Michael Montana, MD, PhD receives the 2017 PhRMA Foundation Award
May 23, 2017
Michael Montana, MD, PhD has been awarded the 2017 PhRMA Foundation Faculty Development Award in Clinical Pharmacology
Michael Montana, MD, PhD has been awarded the 2017 Faculty Development Award in Clinical Pharmacology from the Pharmaceutical Research and Manufacturers of America (PhRMA) Foundation.
His project, titled “Opioid Sensitivity in Adults with Treated and Untreated Obstructive Sleep Apnea”, explores the use of opioids to treat pain in patients with obstructive sleep apnea (OSA), which is often controversial. Patients with OSA are thought to have increased sensitivity to the deleterious effects of opioids, especially respiratory depression. In fact, practice guidelines warn against using opioids to treat pain in OSA patients. Nevertheless, objective evidence to support these guidelines is scant. If patients with OSA have unchanged opioid sensitivity, and physicians inappropriately withhold therapy, these patients will be deprived of appropriate pain relief. Alternatively, if OSA patients have increased opioids sensitivity, then there is risk for significant morbidity and mortality. A lack of knowledge to support pain treatment best practices may affect up to 5 million surgical patients with OSA annually in America alone. The immediate goal of this research is to test the hypothesis that a) untreated OSA increases the clinical response to opioids, b) the magnitude of any observed increase is proportional to the degree of nighttime hypoxemia that a given patient experiences, and c) that treatment of OSA with continuous positive airway pressure (CPAP) reverses these effects. The long-term goal of this research is to embark upon an innovative new research program at the intersection of pain, opioid clinical pharmacology, and obstructive sleep apnea.
Dr. Montana completed his MD/PhD at Washington University in 2012 and chose to train at Washington University/St. Louis Children’s Hospital for both anesthesia residency and pediatrics anesthesia fellowship for many reasons, including the quality of the mentorship, the exposure to high acuity cases, and the excellence of the academic environment. His interest in academic anesthesiology stems directly from his MD/PhD training at Washington University and the knowledge that it is an institution where one can train and function as a true clinician-scientist. For his residency, Dr. Montana was one of two members of the inaugural class of the Academic Scholar Advancement Program (ASAP) that combines anesthesiology research, residency, and fellowship into one accelerated five year program. Coming from a research background, Dr. Montana knew that he wanted to pursue a career in academic anesthesiology, and ASAP provided an ideal blend of clinical training, individualized mentoring, and protected research time combined with a clinical fellowship for conducting scientific inquiry, developing a research career, and securing extramural funding.

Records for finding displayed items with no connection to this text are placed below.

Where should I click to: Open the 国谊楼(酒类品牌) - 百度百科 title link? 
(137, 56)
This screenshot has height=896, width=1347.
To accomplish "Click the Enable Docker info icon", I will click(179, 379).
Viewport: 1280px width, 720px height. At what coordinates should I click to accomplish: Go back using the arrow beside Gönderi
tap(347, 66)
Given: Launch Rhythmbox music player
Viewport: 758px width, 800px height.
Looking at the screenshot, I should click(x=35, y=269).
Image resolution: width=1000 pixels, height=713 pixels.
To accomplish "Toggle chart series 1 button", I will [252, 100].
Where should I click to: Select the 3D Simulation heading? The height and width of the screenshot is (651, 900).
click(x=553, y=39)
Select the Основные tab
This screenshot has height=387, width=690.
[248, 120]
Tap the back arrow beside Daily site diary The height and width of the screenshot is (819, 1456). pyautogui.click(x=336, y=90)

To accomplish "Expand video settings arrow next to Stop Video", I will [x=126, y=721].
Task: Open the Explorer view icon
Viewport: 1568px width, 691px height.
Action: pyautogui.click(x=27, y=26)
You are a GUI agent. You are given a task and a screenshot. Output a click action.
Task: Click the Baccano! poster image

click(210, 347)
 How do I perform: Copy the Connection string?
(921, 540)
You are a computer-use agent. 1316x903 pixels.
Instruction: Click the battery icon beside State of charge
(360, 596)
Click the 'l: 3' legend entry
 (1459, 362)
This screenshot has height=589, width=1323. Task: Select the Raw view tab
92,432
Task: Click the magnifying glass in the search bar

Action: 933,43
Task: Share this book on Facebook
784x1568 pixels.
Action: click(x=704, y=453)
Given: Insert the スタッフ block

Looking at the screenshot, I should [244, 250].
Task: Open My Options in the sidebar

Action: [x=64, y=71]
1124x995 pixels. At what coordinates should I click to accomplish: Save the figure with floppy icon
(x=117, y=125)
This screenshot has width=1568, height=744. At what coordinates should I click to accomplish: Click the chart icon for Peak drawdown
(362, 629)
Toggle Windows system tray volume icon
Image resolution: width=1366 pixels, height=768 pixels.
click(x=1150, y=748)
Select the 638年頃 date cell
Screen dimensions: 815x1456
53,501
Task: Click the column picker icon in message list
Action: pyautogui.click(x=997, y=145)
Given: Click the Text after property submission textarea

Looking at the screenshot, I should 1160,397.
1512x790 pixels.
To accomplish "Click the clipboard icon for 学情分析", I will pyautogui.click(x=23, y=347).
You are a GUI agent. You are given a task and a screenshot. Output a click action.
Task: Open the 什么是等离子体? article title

Dr. Montana’s research interests include characterizing the receptors involved in opioid sensitization in both pediatric and adult patients with obstructive sleep apnea, furthering the understanding of any potential negative impacts of commonly used anesthetics, and transitioning pre-clinical analgesic molecules into novel pain killers for use in human patients. Washington University, along with Barnes Jewish and St. Louis Children’s Hospitals, provide a spectacular environment to pursue these interests.